Inevitably, this rise in demand at the front door has made achieving the four-hour A&E target even more unlikely. Performance against the target was the worst last month since records began, and the cancellation of elective procedures will likely worsen the performance against the 18-week referral to treatment target.
Tackling delayed discharges
The sheer intensity of the pressure on the front door of hospitals revealed by the data has obscured progress in one important dimension: delayed discharges. Earlier in 2017, work began to substantially reduce delays ahead of winter and free up 2,000-3,000 hospital beds. This was backed by an extra £1bn of funding for local authority social care services, announced in the Spring Budget that year.
This effort appears to have had some impact. Between April and November 2017, 1.4 million days were lost to delays – around 87,000 fewer than the 1.5 million days in the same period in 2016-17. In November 2017, the latest month for which data has been published, there were 1,271 fewer delays per day than in the same month in 2016.
But despite the progress, it is some way short of the ambitious target set out in the government’s mandate to NHS England to reduce the percentage of hospital bed days occupied by delayed patients to 3.5% (around 4,000 delays per day) by the end of September 2017. In November, the number of delays per day remained stubbornly over 5,000 (5,169).
The state of social care
This brief scan of the data behind the winter headlines is striking because of what can and cannot be seen easily. There is an abundance of hospital data. On a daily basis, the number of beds open (including ICU for adults and children) is visible; so too the number of people waiting in ambulances and in A&E departments. This is not, however, the case for social care.

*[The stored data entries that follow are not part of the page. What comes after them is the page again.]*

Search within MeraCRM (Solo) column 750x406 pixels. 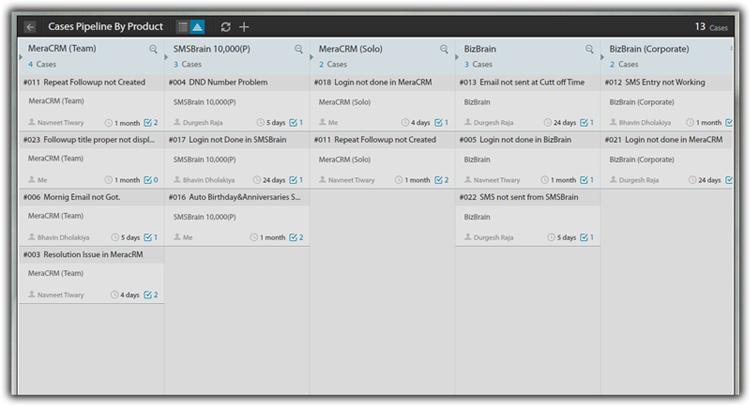pyautogui.click(x=444, y=48)
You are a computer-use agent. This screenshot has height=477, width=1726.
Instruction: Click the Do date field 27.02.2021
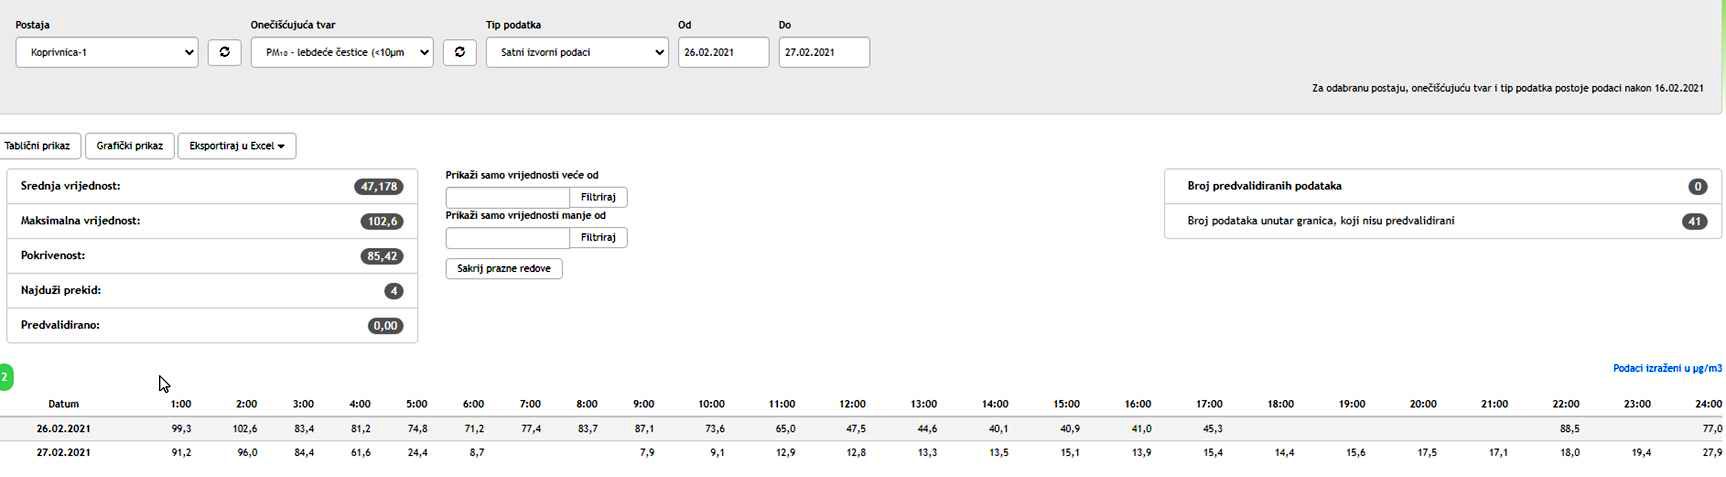[x=824, y=52]
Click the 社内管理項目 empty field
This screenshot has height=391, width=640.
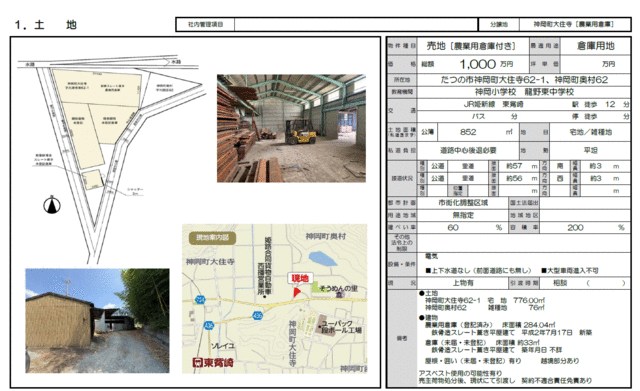356,24
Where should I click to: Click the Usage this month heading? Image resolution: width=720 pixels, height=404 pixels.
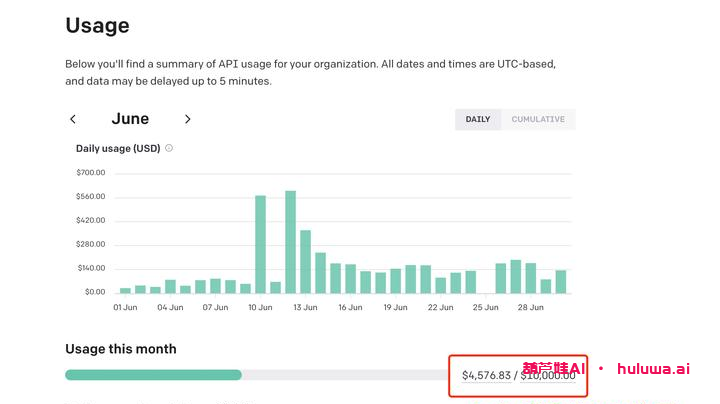click(x=121, y=349)
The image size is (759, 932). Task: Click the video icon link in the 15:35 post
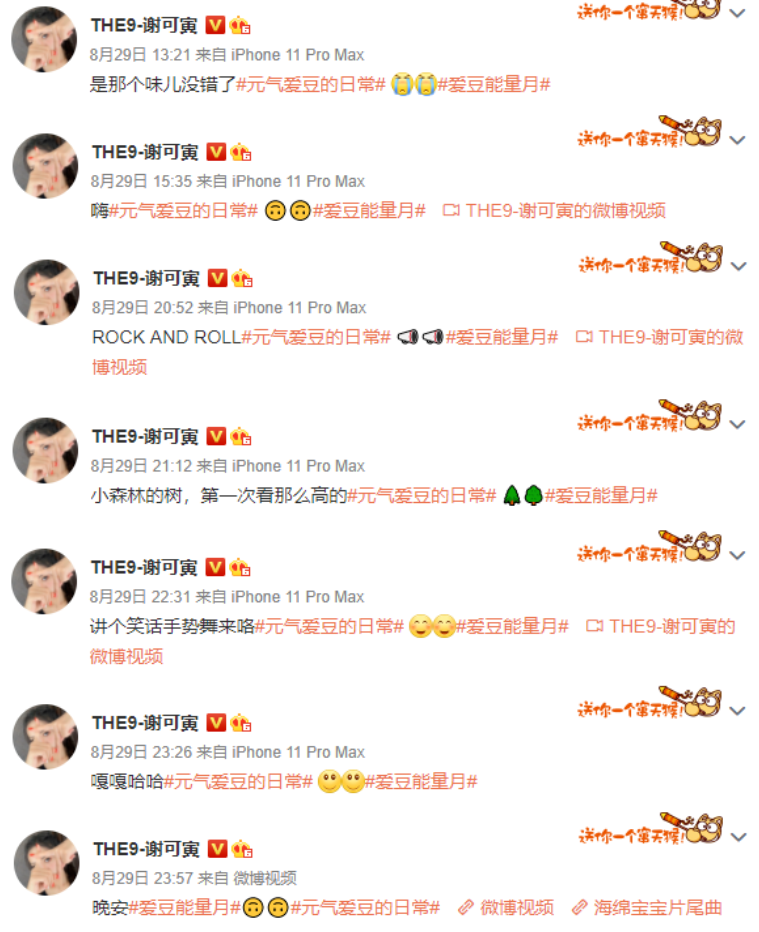click(451, 210)
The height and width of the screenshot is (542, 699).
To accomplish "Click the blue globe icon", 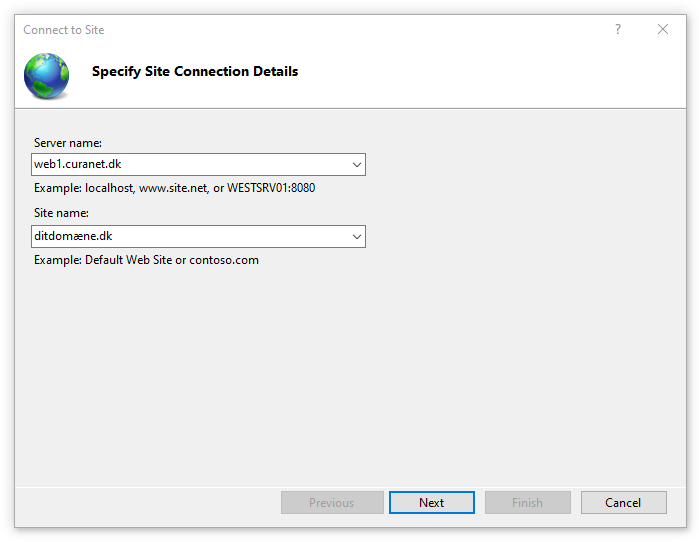I will [47, 76].
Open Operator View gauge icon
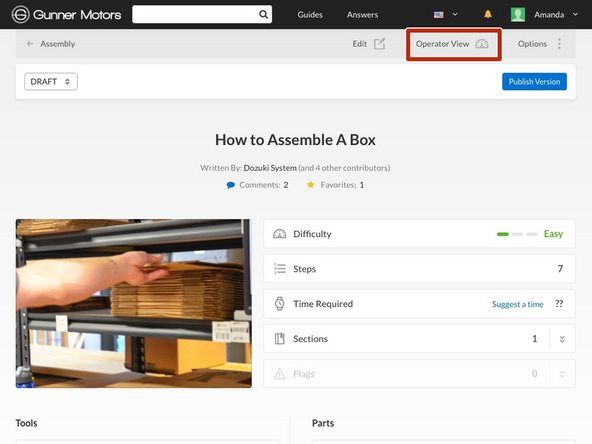This screenshot has width=592, height=444. coord(482,44)
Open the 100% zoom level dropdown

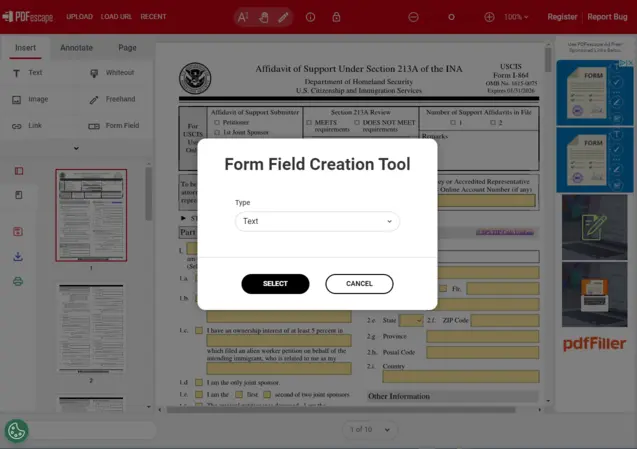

Skills for Care estimates that about 1.4 million people work in the social care sector in England – substantially larger than the NHS workforce. The CQC estimates there were a total of 459,670 nursing and residential care beds in 2017. This dwarfs the hospital sector, which has about 142,000 beds, including mental health and learning disability beds. But at a national level we remain totally in the dark about the availability of beds in social care, and about the state of the care workforce.
There’s a similar lack of data about the other huge sector in the system, primary and community care. We have no idea about the number of people attending GPs on a daily basis, or visits by district nurses and other vital community staff.
Some local health economies have a better grasp of demand and capacity across all sectors of their health and care system. But at a national level, planning for winter will always be incomplete while the data and resources are skewed so heavily to the hospital sector.